Restored in 4K by Cineteca di Bologna, under the supervision of Studiocanal, with the support of the CNC.
Presented with support from The George Fasel Memorial Fund for Classic French Cinema.
A RIALTO PICTURES RELEASE.
Rialto Pictures 20th anniversary retrospective at the Museum of the Moving Image
“PERHAPS THE MOST DELIGHTFUL OF RENOIR’S FILMS… With its splendid 4K restoration, Monsieur Lange looks brand-new. Given its emphasis on the predatory behavior of powerful men and the precariousness of the journalistic profession, it is AS TOPICAL AS ANY MOVIE MADE THIS YEAR, AND A GOOD DEAL FUNNIER THAN MOST.”
– J. Hoberman, The New York Times. Read the full review here. (Warning: spoilers ahead!)
“Whether the release of this restoration marks your first or your fiftieth time seeing The Crime of Monsieur Lange, its glittering bustle of motion and character always offers new and piercing details… As in Renoir’s mature masterpieces, the prevailing spirit is of a brilliantly controlled spontaneity, a breezy sublimity, that sense that any character can vault into the frame at any time and push the story someplace new — but never on a tangent, and always someplace thematically appropriate. This time, as always, I was moved by the enormous generosity of Renoir and screenwriter Jacques Prevert (Port of Shadows, Children of Paradise), how they find joy even in the villain of the piece. But even more so, they feel for the villain’s victims, the women he torments — his abuse never is laughed off. Their sympathies — for the workers, the harassed, the screwed-over, the lonely, for the very idea of community — are the ones we still wish our species would embrace today.”

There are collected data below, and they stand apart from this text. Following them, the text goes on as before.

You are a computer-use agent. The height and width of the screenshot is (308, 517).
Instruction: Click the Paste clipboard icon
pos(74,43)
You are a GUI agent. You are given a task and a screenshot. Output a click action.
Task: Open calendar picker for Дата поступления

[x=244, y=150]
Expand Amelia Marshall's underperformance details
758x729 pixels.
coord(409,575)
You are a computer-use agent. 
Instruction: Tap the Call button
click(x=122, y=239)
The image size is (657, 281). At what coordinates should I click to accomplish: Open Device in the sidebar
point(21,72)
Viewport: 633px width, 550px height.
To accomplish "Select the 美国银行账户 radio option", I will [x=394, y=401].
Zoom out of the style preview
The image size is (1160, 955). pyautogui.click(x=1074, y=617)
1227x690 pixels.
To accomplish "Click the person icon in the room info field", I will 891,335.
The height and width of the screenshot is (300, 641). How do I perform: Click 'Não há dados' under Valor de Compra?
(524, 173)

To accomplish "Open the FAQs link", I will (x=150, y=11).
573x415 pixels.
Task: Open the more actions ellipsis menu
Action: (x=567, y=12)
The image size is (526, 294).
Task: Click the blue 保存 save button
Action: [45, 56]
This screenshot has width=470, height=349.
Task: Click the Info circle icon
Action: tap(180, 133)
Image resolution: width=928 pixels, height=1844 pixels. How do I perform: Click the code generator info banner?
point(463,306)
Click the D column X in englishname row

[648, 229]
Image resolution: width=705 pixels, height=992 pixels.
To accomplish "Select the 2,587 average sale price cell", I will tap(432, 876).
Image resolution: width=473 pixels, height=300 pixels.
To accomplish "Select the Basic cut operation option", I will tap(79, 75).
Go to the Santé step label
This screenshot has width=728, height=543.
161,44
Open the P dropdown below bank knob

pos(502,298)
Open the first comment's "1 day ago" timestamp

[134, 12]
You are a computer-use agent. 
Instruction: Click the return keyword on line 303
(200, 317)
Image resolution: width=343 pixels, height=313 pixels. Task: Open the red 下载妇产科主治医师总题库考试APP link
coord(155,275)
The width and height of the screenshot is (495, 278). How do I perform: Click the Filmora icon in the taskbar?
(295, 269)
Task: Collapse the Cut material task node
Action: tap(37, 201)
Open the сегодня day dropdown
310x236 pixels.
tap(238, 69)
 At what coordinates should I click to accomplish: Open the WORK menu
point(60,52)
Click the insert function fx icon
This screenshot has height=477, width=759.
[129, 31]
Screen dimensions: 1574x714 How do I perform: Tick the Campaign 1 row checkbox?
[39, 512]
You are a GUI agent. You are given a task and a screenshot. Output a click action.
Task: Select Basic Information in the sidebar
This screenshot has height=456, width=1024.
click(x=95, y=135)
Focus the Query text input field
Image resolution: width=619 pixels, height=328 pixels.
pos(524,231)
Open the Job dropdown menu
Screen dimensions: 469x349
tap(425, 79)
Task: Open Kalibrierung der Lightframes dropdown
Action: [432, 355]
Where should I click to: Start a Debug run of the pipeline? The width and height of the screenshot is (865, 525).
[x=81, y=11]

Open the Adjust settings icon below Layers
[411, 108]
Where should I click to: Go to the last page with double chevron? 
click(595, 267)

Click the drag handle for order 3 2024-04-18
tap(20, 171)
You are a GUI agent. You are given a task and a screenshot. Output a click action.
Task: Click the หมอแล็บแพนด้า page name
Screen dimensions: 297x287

– Alan Scherstuhl, The Village Voice
Read the full piece here. (Warning, spoilers ahead!)
“Of all Renoir's films, THE MOST SPONTANEOUS, THE RICHEST IN MIRACLES OF CAMERA WORK,
THE MOST FULL OF TRUTH AND BEAUTY,
A FILM TOUCHED BY GRACE.”
– François Truffaut
“Suffused with light and the possibility of happiness and a sense that life is simultaneously serious, absurd, impossible, and inescapably interesting. It has a simple plot. It amounts to a fable about capitalism, to a caustic revenge farce, to an idyll, and to a stingingly undeceived tale about being near the bottom of the heap. Renoir has created a Brechtian narrative that is also pastoral … and filled every shot with flickering notations of living.”
– Penelope Gilliatt
“ONE OF RENOIR'S MOST BEAUTIFUL WORKS AND ONE OF THE MOST REPRESENTATIVE OF HIS GENIUS AND TALENTS…
This collaboration [with Prévert] produced some of the best, if not the best, dialogue of French prewar cinema.”
– André Bazin
“ONE OF RENOIR'S MOST COMPLETELY DELIGHTFUL MOVIES…
Fantasy, politics, and gentle naturalism combine to perfection, while Renoir's sympathies for his domestic revolutionaries are so infectious as to make the film genuinely uplifting.”
– Geoff Andrew, Time Out (London)
“Jacques Prèvert’s screenplay has wit and economy, but it is the multiplicity of points of view implied in Renoir’s fluid direction that lifts the film from propaganda to art.”
– Dave Kehr
“Owes its witty style to the harmony of two unshakably original temperaments… Prévert contributed his vivacity and mordant humor, and Renoir the resonance of his true romanticism.”
– Roger Leenhardt
“A dozen characters, all of whom we come to know and cherish.”